● What this task involves:
Repeat all of the records exactly, leaving out the pictures.

Dataset entries
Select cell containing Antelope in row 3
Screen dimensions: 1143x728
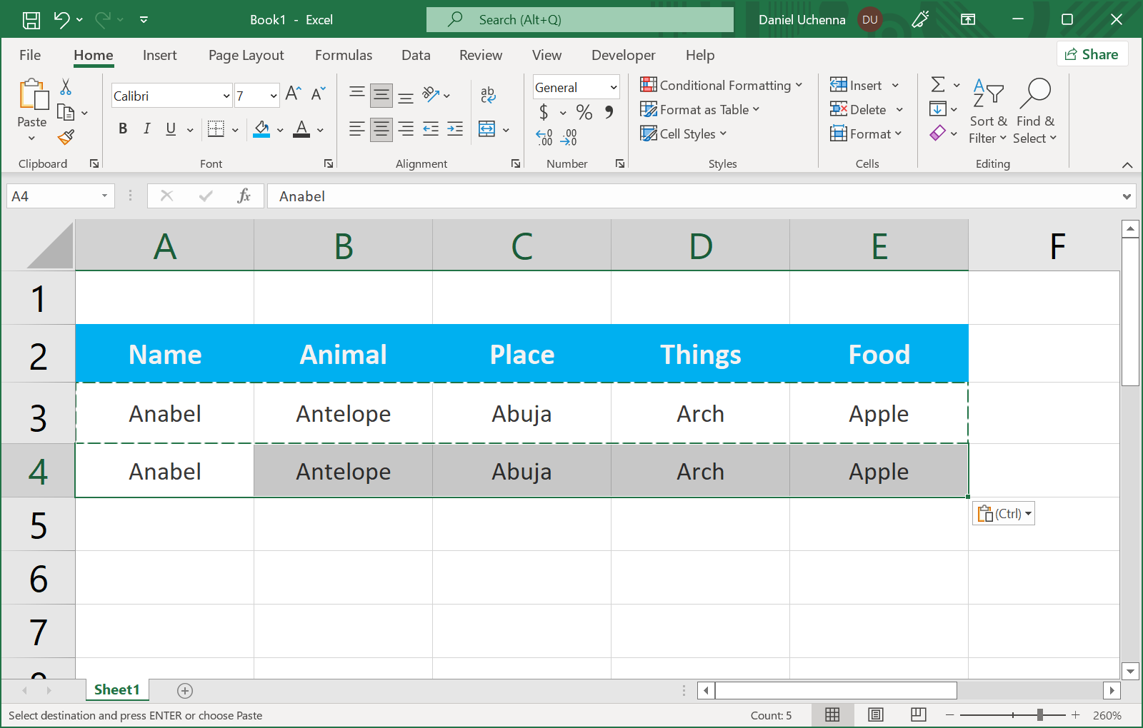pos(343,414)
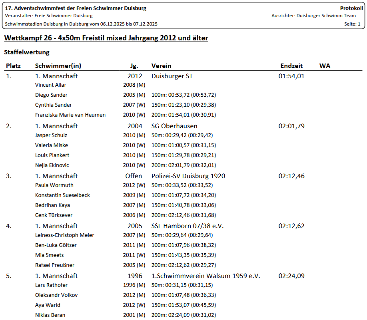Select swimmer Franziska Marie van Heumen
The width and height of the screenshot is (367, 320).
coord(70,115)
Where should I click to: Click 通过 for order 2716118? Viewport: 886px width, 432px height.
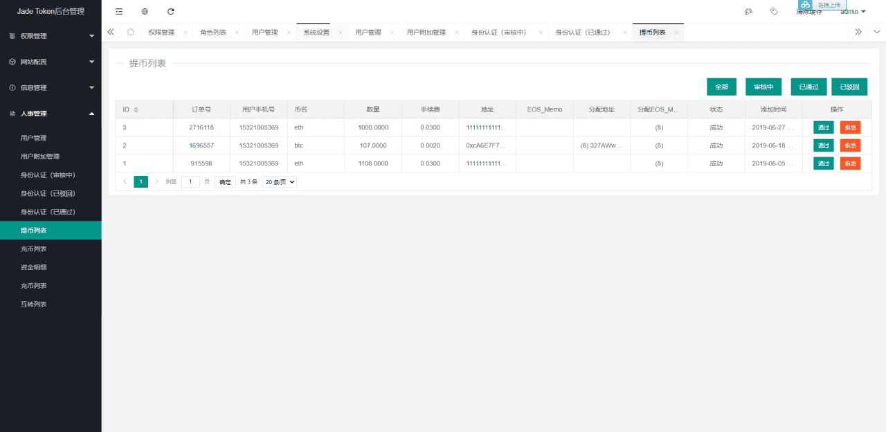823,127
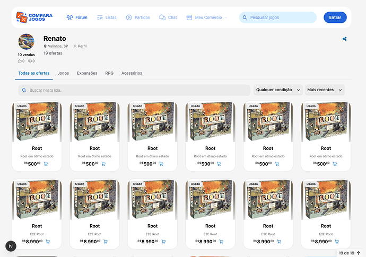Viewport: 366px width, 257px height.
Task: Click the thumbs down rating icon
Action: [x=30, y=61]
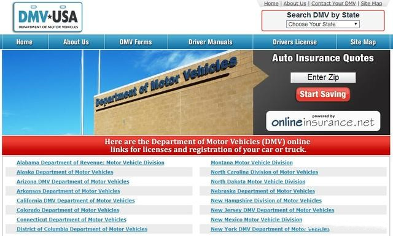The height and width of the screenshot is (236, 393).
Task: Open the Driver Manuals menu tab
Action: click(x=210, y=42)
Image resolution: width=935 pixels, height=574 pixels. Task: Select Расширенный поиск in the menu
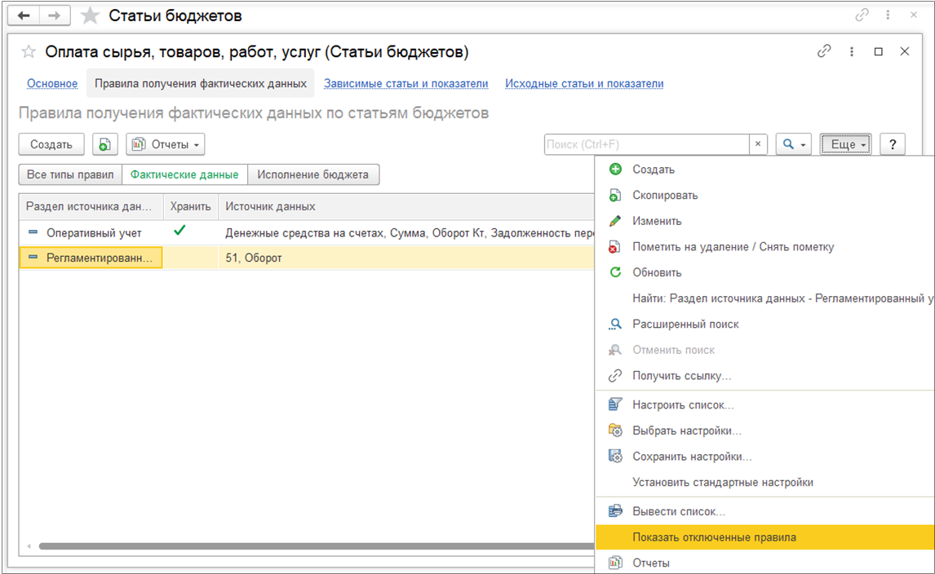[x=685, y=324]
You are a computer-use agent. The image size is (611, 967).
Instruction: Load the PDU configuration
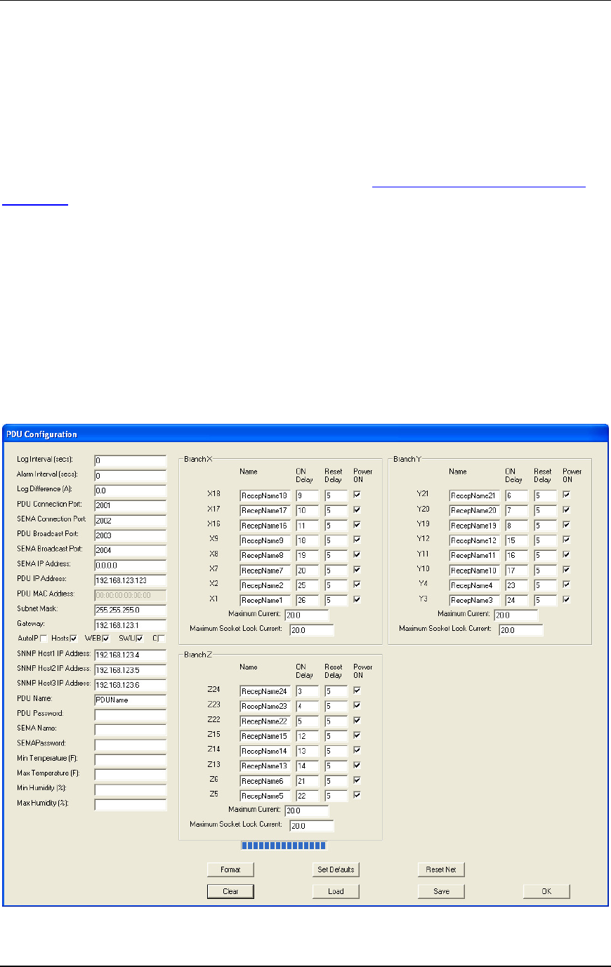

● Result for this task:
Select cell containing Antelope in row 3
Screen dimensions: 1143x728
pos(343,414)
Select swimmer Franziska Marie van Heumen
The width and height of the screenshot is (367, 320).
coord(70,115)
Where should I click to: Click 通过 for order 2716118? Viewport: 886px width, 432px height.
823,127
Viewport: 366px width, 257px height.
Task: Click the thumbs down rating icon
Action: [x=30, y=61]
The height and width of the screenshot is (236, 393).
Task: Open the Driver Manuals menu tab
Action: click(x=210, y=42)
Image resolution: width=935 pixels, height=574 pixels. Task: Select Расширенный поиск in the menu
[x=685, y=324]
You are a computer-use agent. The image size is (611, 967).
Instruction: Load the PDU configuration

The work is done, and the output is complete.